◆ **Task to carry out**:
Reproduce verbatim the passage of the text on Canada's declining living standards, starting at "Specifically, from April" and ending at "in four decades.".

From 2019 to 2023, Canadian living standards declined—and as of the end of 2023, the decline had not yet ended, finds a new study published today by the Fraser Institute, an independent, non-partisan Canadian public policy think-tank.

“Despite claims to the contrary, living standards are declining in Canada,” said Grady Munro, policy analyst at the Fraser Institute and co-author of Changes in Per-Person GDP (Income): 1985 to 2023.

Specifically, from April 2019 to the end of 2023, inflation-adjusted per-person GDP, a broad measure of living standards, declined from $59,905 to $58,111 or by 3.0 per cent. This decline is exceeded only by the decline in 1989 to 1992 (-5.3 per cent) and 2008 to 2009 (-5.2 per cent). In other words, it’s the third-steepest decline in 40 years.

Moreover, the latest decline (which comprises 18 fiscal quarters) is already the second-longest in the last 40 years, surpassed only by the decline from 1989 to 1994 (which lasted 21 quarters). And if not stabilized in 2024, this decline could be the steepest and longest in four decades.

“The severity of the decline in living standards should be a wake-up call for policymakers across Canada to immediately enact fundamental policy reforms to help spur economic growth and productivity,” said Jason Clemens, study co-author and executive vice-president at the Fraser Institute.

  • Real GDP per person is a broad measure of incomes (and consequently living standards). This paper analyzes changes in quarterly per-person GDP, adjusted for inflation from 1985 through to the end of 2023, the most recent data available at the time of writing.
  • The study assesses the length (number of quarters) as well the percentage decline and the length of time required to recover the income lost during the decline.
  • Over the period covered (1985 to 2023), Canada experienced nine periods of decline and recovery in real GDP per person.
  • Of those nine periods, three (Q2 1989 to Q3 1994, Q3 2008 to Q4 2011, and Q2 2019 to Q2 2022) were most severe when comparing the length and depth of the declines along with number of quarters required for real GDP per person to recover.
  • The experience following Q2 2019 is unlike any decline and recovery since 1985 because, though per person GDP recovered for one quarter in Q2 2022, it immediately began declining again and by Q4 2023 remains below the level in Q2 2019.
  • This lack of meaningful recovery suggests that since mid-2019, Canada has experienced one of the longest and deepest declines in real GDP per person since 1985, exceeded only by the decline and recovery from Q2 1989 to Q3 1994.
  • If per-capita GDP does not recover in 2024, this period may be the longest and largest decline in per-person GDP over the last four decades.

◆ **Material supplied**:
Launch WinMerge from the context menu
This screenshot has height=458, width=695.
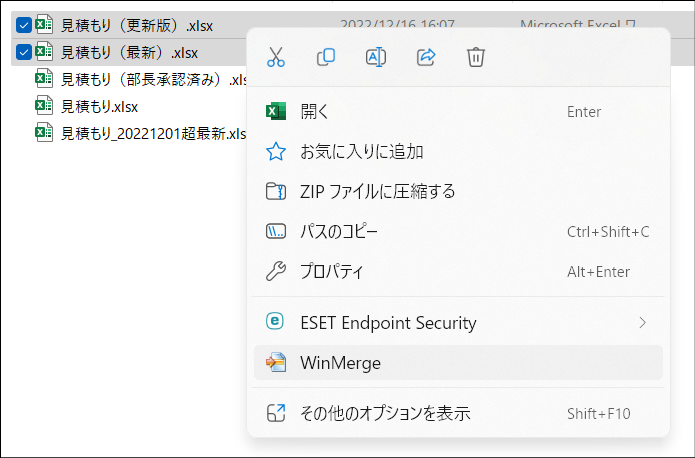coord(458,363)
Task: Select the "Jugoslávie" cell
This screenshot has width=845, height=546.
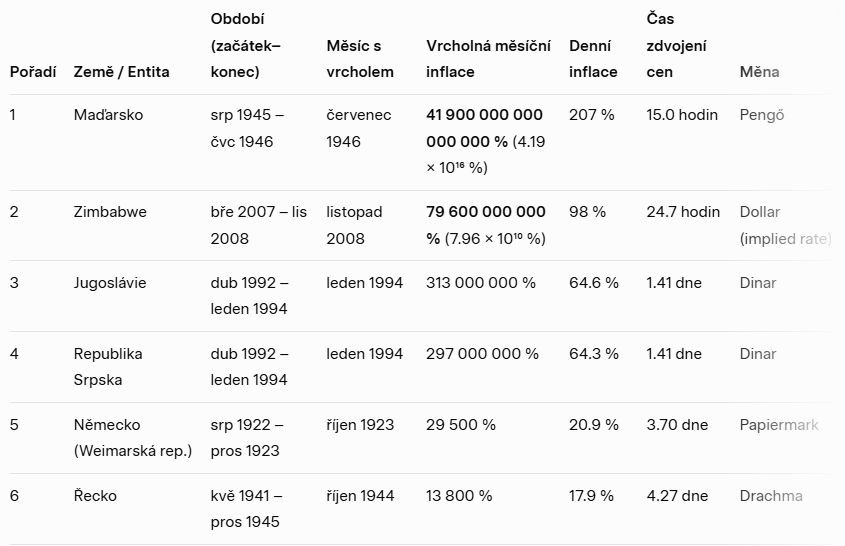Action: (x=110, y=283)
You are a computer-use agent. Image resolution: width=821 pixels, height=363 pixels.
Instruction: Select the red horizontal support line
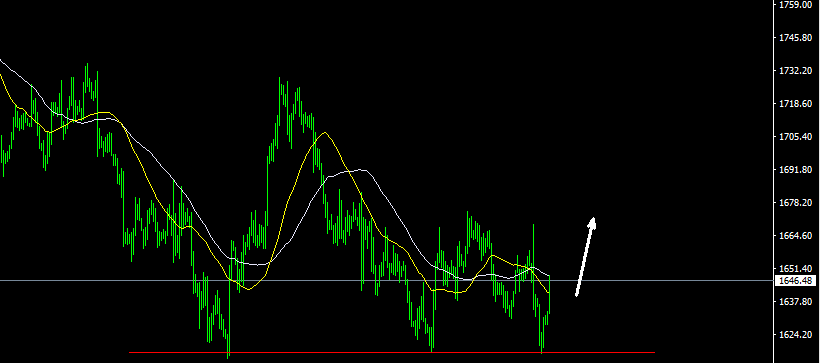(x=392, y=353)
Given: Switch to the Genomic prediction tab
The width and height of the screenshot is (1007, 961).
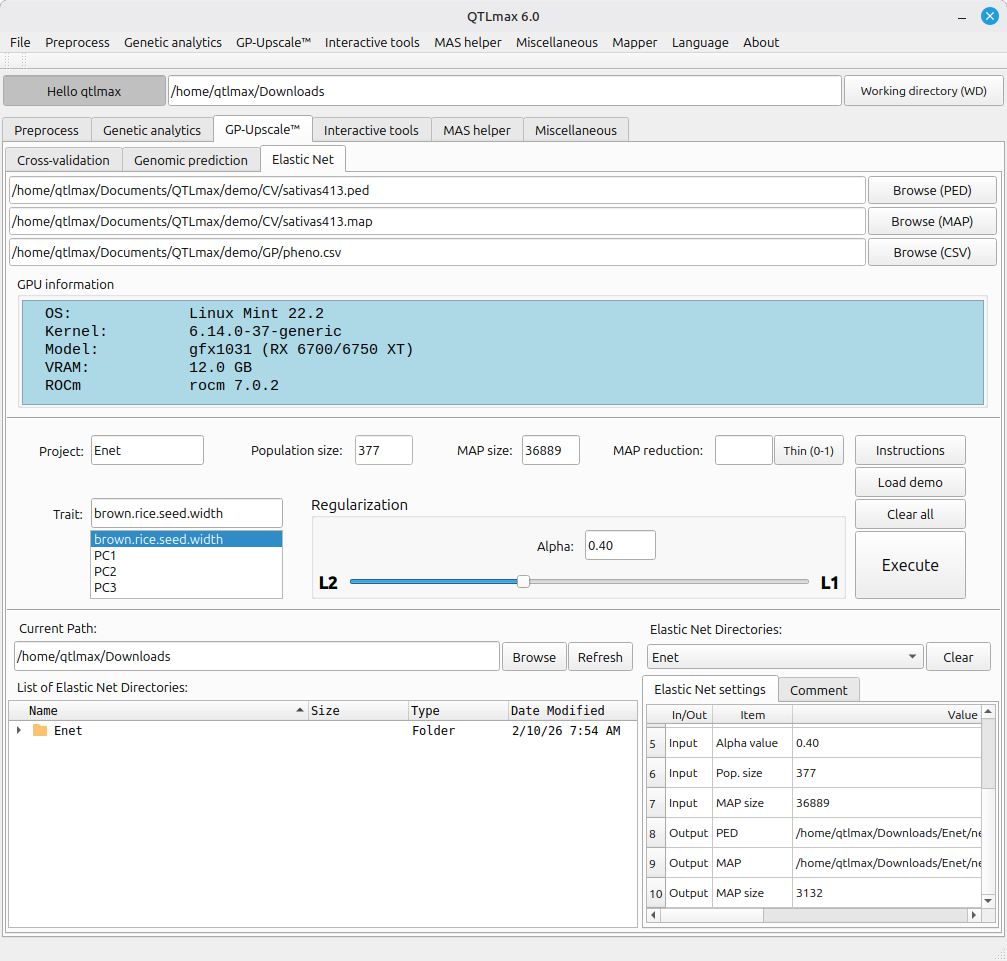Looking at the screenshot, I should pyautogui.click(x=191, y=160).
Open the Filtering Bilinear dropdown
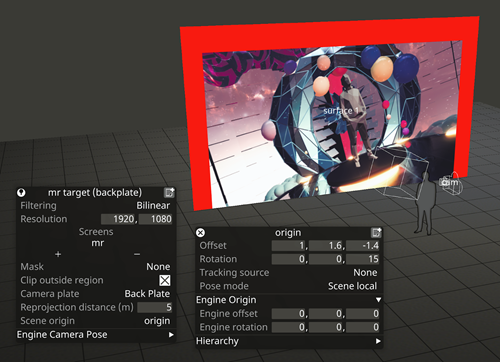Viewport: 500px width, 362px height. pos(153,206)
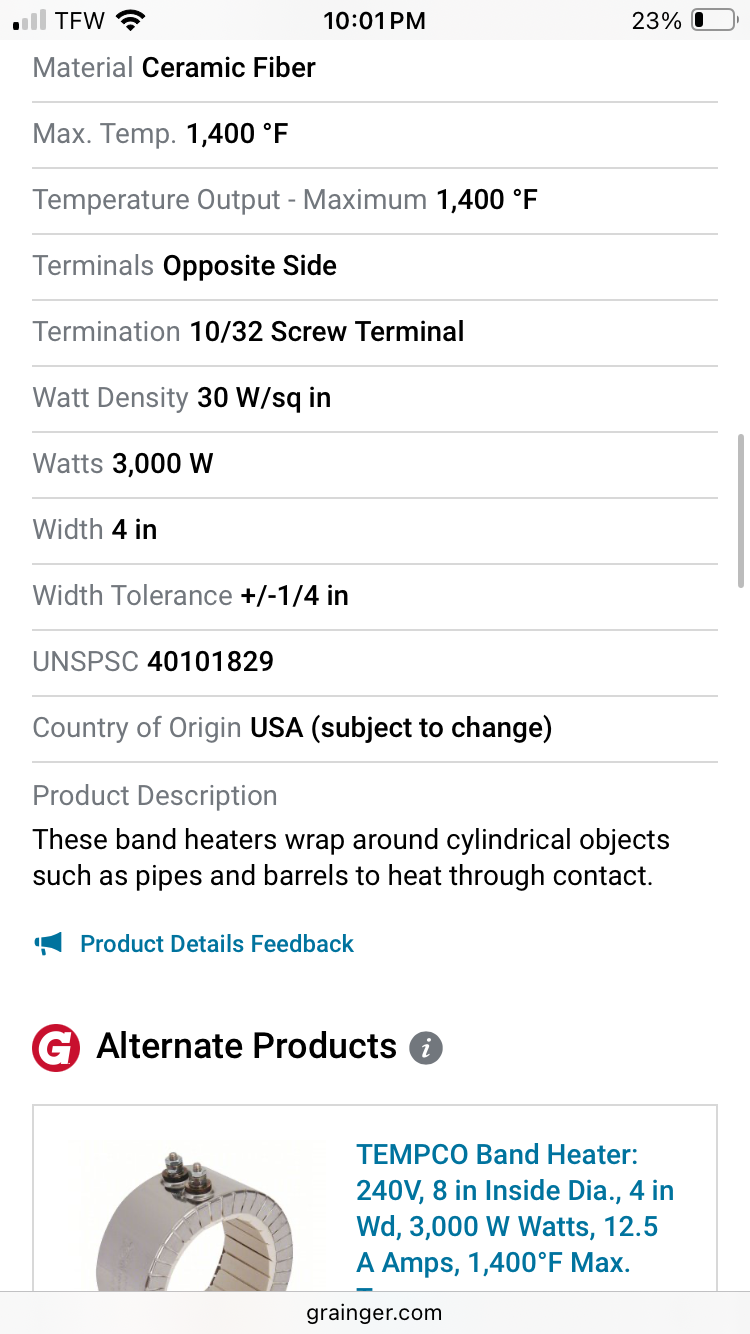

◆ **Result of this exercise**:
Specifically, from April 2019 to the end of 2023, inflation-adjusted per-person GDP, a broad measure of living standards, declined from $59,905 to $58,111 or by 3.0 per cent. This decline is exceeded only by the decline in 1989 to 1992 (-5.3 per cent) and 2008 to 2009 (-5.2 per cent). In other words, it’s the third-steepest decline in 40 years.

Moreover, the latest decline (which comprises 18 fiscal quarters) is already the second-longest in the last 40 years, surpassed only by the decline from 1989 to 1994 (which lasted 21 quarters). And if not stabilized in 2024, this decline could be the steepest and longest in four decades.